**Extracted data:**
****************************************

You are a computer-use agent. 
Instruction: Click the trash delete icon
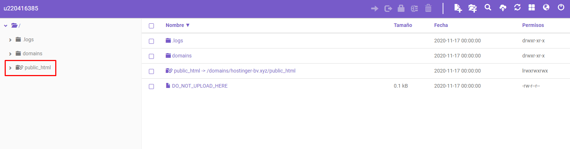click(x=428, y=8)

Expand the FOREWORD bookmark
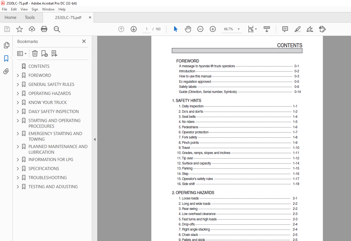click(18, 75)
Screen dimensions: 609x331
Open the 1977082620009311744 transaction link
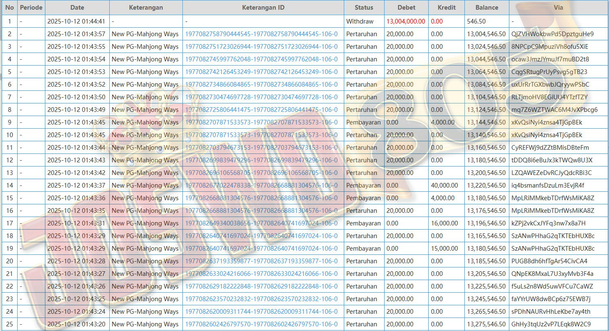click(x=261, y=312)
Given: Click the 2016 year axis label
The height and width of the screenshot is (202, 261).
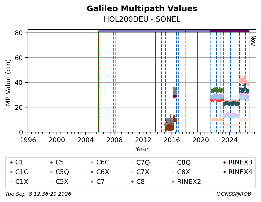Looking at the screenshot, I should [172, 140].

****************************************

**Task objective:** With the pictures left out, give again exactly the lines from the one with "Open the 1977082620009311744 transaction link" through the end of the data, both included.

**Output for this exercise:**
Open the 1977082620009311744 transaction link
click(x=261, y=312)
Given: Click the 2016 year axis label
The height and width of the screenshot is (202, 261).
Looking at the screenshot, I should [172, 140].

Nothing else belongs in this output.